The River is Full of Symbolism

Jeanna Baston | Ocoee River, Tennessee

At the age of 19 I got into river rafting when a friend introduced me to kayaking during my first year of college. When the semester ended for summer break I decided to join him on a long road trip from Alaska to Tennessee with the Ocoee River as the ultimate destination in sight.  I had no idea what I was in for as I signed myself up to guide the Lower section of the Ocoee River.  I had never been on a class IV river before, and I may have bargained for more than I could handle.

The entirety of that summer was filled with large doses of adventure, adrenaline, and anxiety. Even though I had a month of training on the river beforehand, I always felt so nervous to take guests down the river and keep them safe. Some days I felt more confident than others, but the anxiety always lingered. Luckily, that summer ended successfully with no incidents.

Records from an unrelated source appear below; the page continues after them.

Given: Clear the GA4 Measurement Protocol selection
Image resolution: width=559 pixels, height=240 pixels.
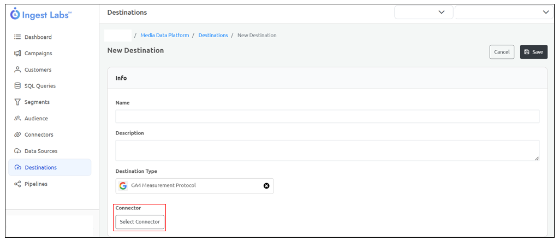Looking at the screenshot, I should click(266, 186).
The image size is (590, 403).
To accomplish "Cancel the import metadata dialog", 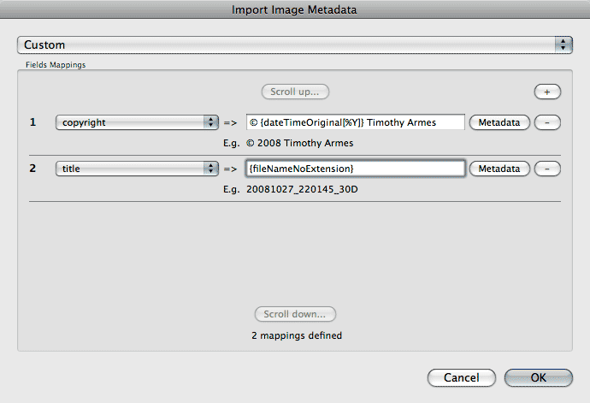I will 461,377.
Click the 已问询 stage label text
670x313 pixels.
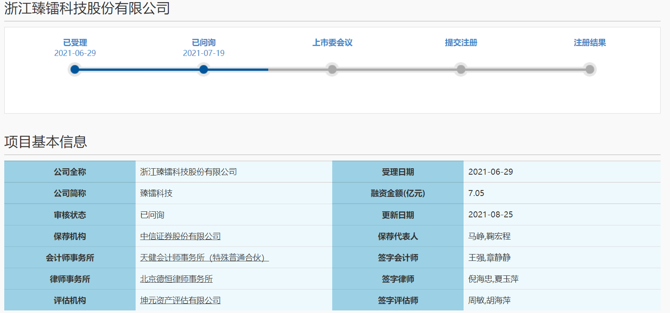pyautogui.click(x=204, y=43)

After my first summer of raft guiding I took it upon myself to enroll in swift water rescue courses while training on multiple rivers in Alaska throughout my summers off during college. Although it seemed no matter how much knowledge, skills, and safety precautions I took I still did not want to carry the responsibility and risk of a potential swimmer or a flipped raft on my watch. Guiding just wasn’t for me.

I had some first-hand experiences of near drowning situations as a young child and later in life when I first started kayaking, which was part of the reason for my anxiety with rafting rivers. I think experiences stick for a reason to be a reminder of what risks to take in life.

To this day I still enjoy rafting down rivers, just floating ones that don’t require as much effort. The most pleasurable part of being on the river is letting the river take you on a journey.  It’s so cheesy to say, but the river is full of symbolism. It symbolizes dreams, fears, and how one responds when faced with adversity.  The river has always been a symbol of my personal journey, my best dreams, my worst fears, and everything I’ve accomplished in life. And yet I keep going back to the river because I want to know what’s around the bend for me and what adventure life will take me on next. There’s always something to look forward to when floating down the river.